Specialists tend to over-rely on the person at the top of their hierarchy for early warnings about major change. Specialists frequently have little choice because this is often the only job in the company that integrates the views of the senior functional managers (production, sales, finance, etc.) into the "big picture." Often the detailed work of coordinating and integrating leaves little time for focusing on what is happening outside the organization - changes that may reshape the industry in which the Specialists operates.

Specialists notice change the way the proverbial blind men observe the elephant - each sees only a part of the whole through his "functional blinders." Functional organizations, and the hierarchies needed to coordinate them tend require information to pass through many people before it is acted on. This, and a paucity of windows to the outside world, can make a business dangerously myopic.

2. Asking the wrong questions
The sense of stability many Specialists work hard to cultivate is also dangerous. It can lead to taking too many things for granted for too long. As analysis of a Specialist's board or management committee meeting minutes will most likely show that questions related to "doing things the right way" are asked much more frequently than those pertaining to "doing the right things." Too strong an emphasis on efficiency drives out considerations of effectiveness.

3. Plans masquerading as strategy
Missing the forest for the trees is easy for a Specialist - it seems to come with the territory. Its field of vision is just like that of a high powered electron microscope -very narrow. Fine-grained details are observed closely, broad basic changes disappear into the background and are missed. Developments occurring outside the Specialist's particular niche may be completely ignored or discounted.
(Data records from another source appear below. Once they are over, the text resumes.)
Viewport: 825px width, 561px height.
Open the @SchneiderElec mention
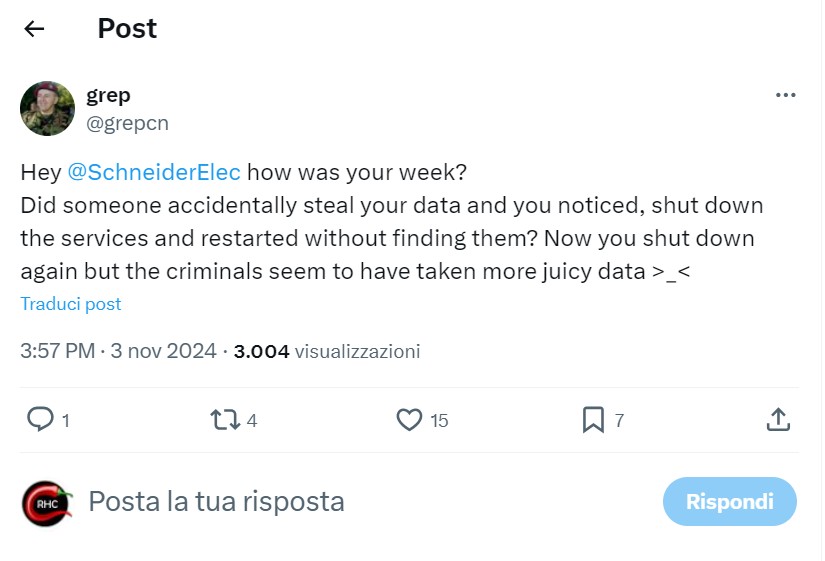(154, 172)
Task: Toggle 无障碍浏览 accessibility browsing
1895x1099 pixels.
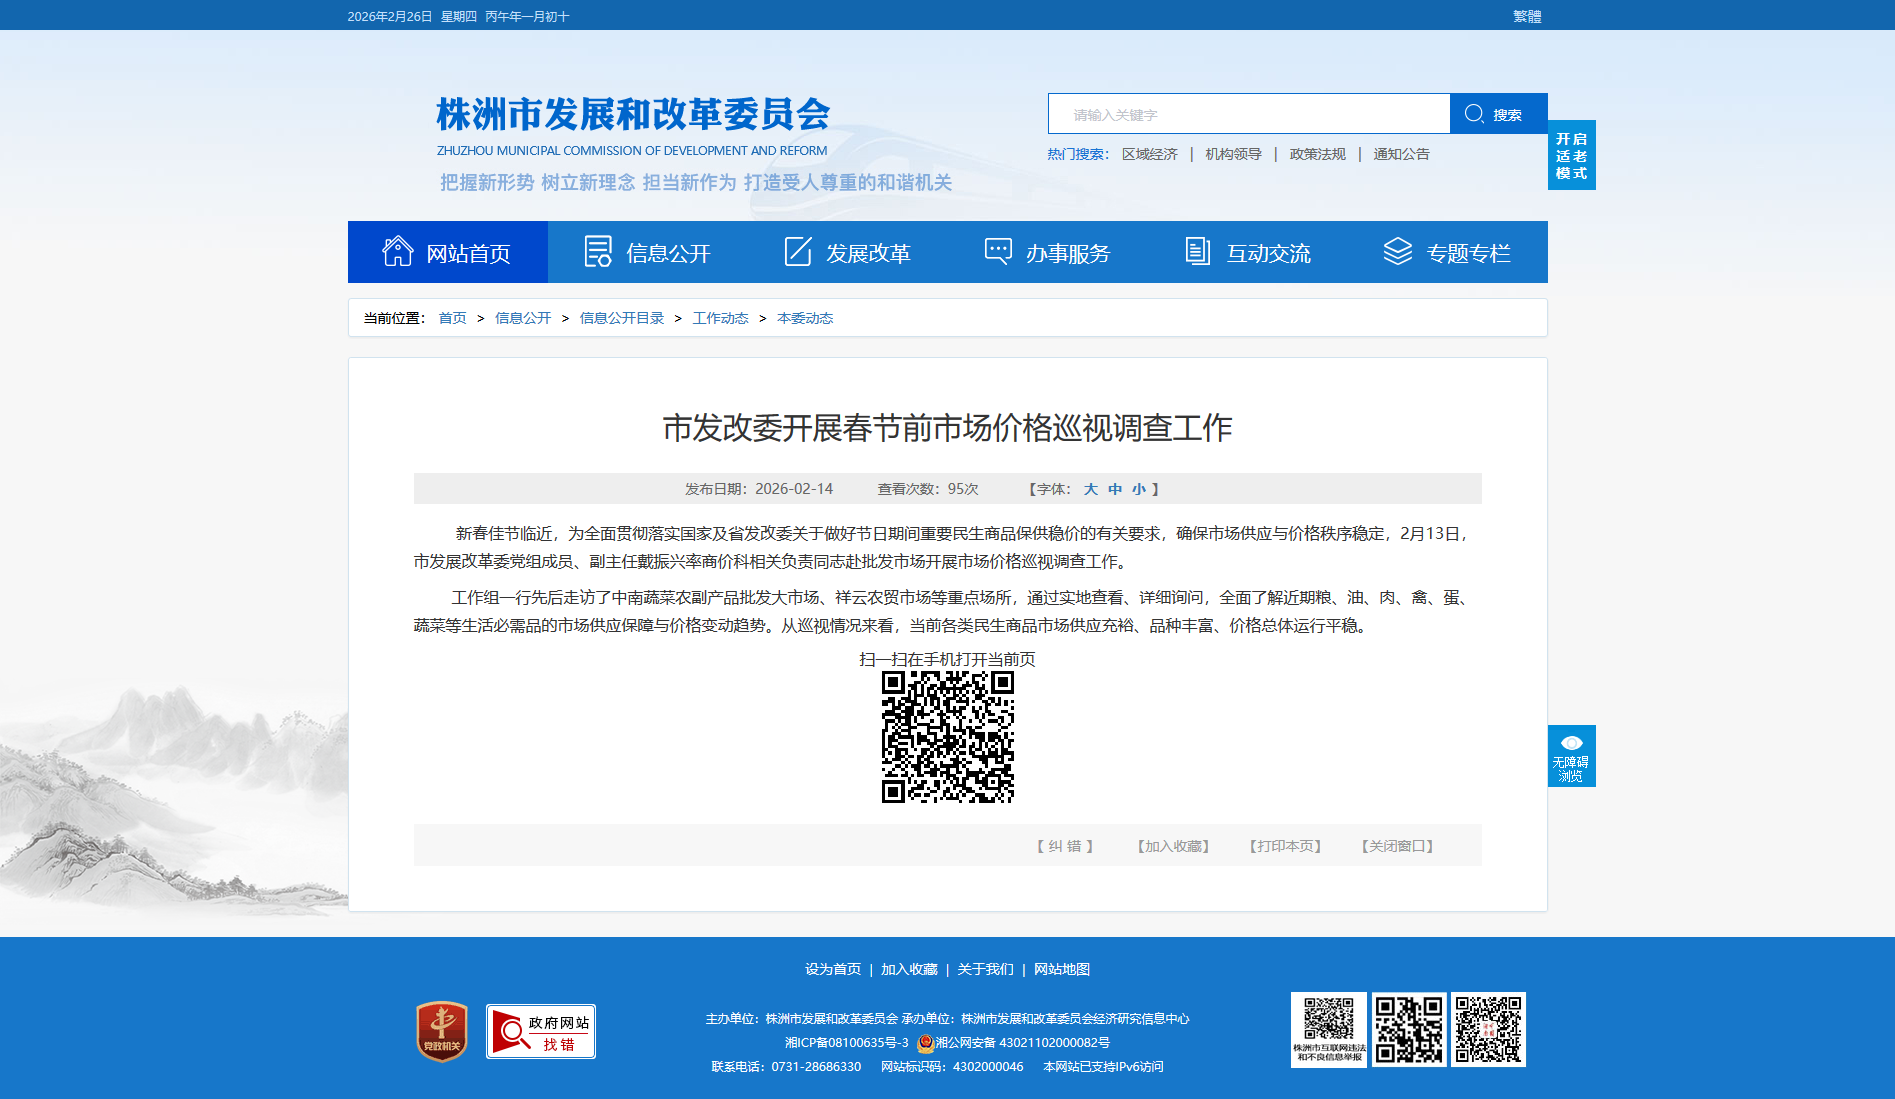Action: coord(1571,756)
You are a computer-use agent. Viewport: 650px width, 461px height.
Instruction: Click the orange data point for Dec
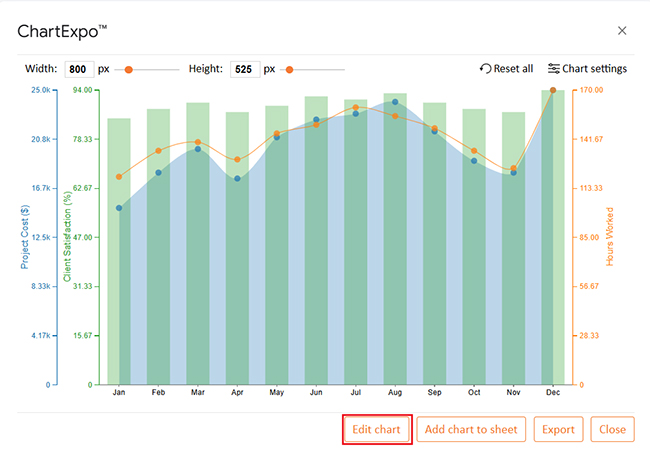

Strategic planning is supposed to cure this kind of narrowness, but what many Specialists proudly call their "strategic plans" are primarily agglomerations of unrelated details. One Specialist executive proudly showed me a three volume planning document. He obviously felt so much information was gathered that the company must be safely on top of the situation. Upon further inspection, the plan consisted of stapled-together collections of individual departmental plans, with minimal examination of the real key issues that cross-cut the company. These were really plans for sales, or plans for manufacturing, not a vision of what the business-as-a-whole must become. These multiple volumes were primarily a source of dangerous false comfort.

Some Specialists succumb to management-by-autopilot, allowing the planning process itself has become a paper-shuffling ritual. All the forms are properly filled-out, but little effort given to obtaining new insight about customers or markets dynamics. After the founders of Polaroid and the Walt Disney Company died, both firms drifted from the Rule Breaking to the Specializing orientation. Instead of applying fresh creative approach to planning their futures, managers in both responded to business challenges by asking "What would Walt [or Ed] do now?" Good strategy seldom flows from exegesis.

4. Management-by-imperialist
Specialists are also susceptible to a problem much more serious than excessive ritualism: executives who believe that absolute control is the only answer to the challenges facing the company. These individuals fear loosing their position of power more than threats in the marketplace, so they dominate - or attempt to dominate - all aspects of the company's operation. They insist employees completely submit to their ways. Relationships among managers and subordinates are characterized more by dominance and submission, not colleaguality and mutual respect. These situations become poisonous quickly. The strong human ties that often bridge the gaps caused by a Specialist's functional organization become almost impossible to maintain, and civil war among departmental fiefdoms becomes rampant.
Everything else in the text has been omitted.